Surabhi's marriage is fixed with an NRI. Rahul and his fake mother Sumitra rescue Ramamurthy's family while they are attacked and soon become a part of the Murthy family. Nandini falls in love with him. An attack is made on the defense minister from which he miraculously escapes. After marriage Surabhi and her husband go to the airport to leave the country but are killed in the airplane blast. The defense minister was also travelling in the same plane. It is shown that Rahul is leader of the terrorist gang that killed the minister in the blast.

Murthy approaches Rahul with Nandini's marriage proposal to which he consents. On the day of engagement Nandini reveals the true nature of Rahul and the assistant police commissioner holds Rahul at point blank. However he manages to escape but dies in a car blast.

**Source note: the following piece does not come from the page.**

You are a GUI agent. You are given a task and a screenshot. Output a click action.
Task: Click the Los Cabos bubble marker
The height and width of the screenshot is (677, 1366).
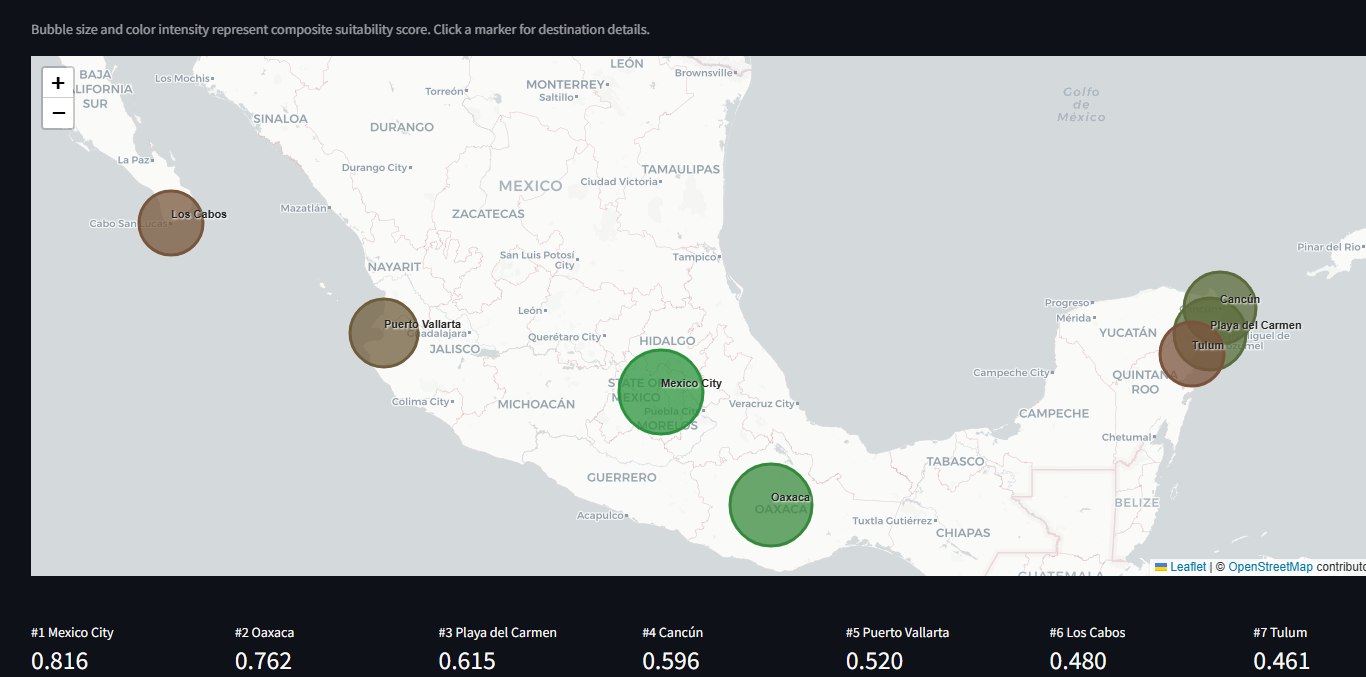click(170, 222)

Rahul who has survived the blast asks Nandini to marry him which she refuses. A deranged Rahul turns into a killing machine vandalising the family of Nandini.
He kills the assistant commissioner with the help of a sub inspector. Eventually he kills Sanjay, Nandini's fiancé in front of her eyes. After confessing his crimes he asks Nandini to enter his life. However, unable to forgive and forget, an angry Nandini shoots Rahul. As she walks away he opens his eyes indicating that he is still alive and will be an immortal as long as there is war in this world.

== Cast ==
- Darshan as Rahul
- Navaneeth as Nandini
- Srinath as Ramamurthy
- Srujan Lokesh as Sanjay
- Renukamma Murugodu as Renukamma
- Chitra Shenoy as Janaki
- Sathyajith as Appaji
- Renuka Prasad
- Satish Cadaboms

== Production ==
This film marks the directorial debut of Ramesh Kitty, who previously worked as an assistant director under like S. Narayan and Raj Kishore for fourteen years. Darshan accept to star in the film after hearing the story and his character is that of an orphan. This was the first film that model Navaneet shot for, but the Telugu film Seenu Vasanthi Lakshmi (2004) ended up releasing first. Srujan Lokesh was cast in a "special" role. After the censor board removed two thousand feet of the film, the scenes had to be reshot.

==Soundtrack==
The music was composed by Sadhu Kokila and released by Anand Audio Video.

Track list
| No. | Title | Lyrics | Singer(s) | Length |
|---|---|---|---|---|
| 1. | "O Surya" | V. Nagendra Prasad | Rajesh Krishnan | 4:51 |
| 2. | "Manase Manase" | K. Kalyan | P. Unnikrishnan, Nanditha | 5:20 |
| 3. | "Thangali" | V. Nagendra Prasad | K. S. Chithra, Sadhu Kokila | 4:51 |
| 4. | "Bharatha Matheya" | V. Nagendra Prasad | Hemanth, Sadhu Kokila | 6:01 |
| 5. | "Salu Salinalli" | V. Nagendra Prasad | Rajesh Krishnan | 4:15 |
| Total length: |  |  |  | 25:18 |

== Reception ==
Deccan Herald wrote "Darshan lives his role and excels in action scenes. Debutant actress Navneeth has done a good job in the first part. Srujan, veteran actor Lokesh’s son, plays a key role . Sadhu Kokila has scored the music." The film had an average box office run and remains Kitty's only film to date.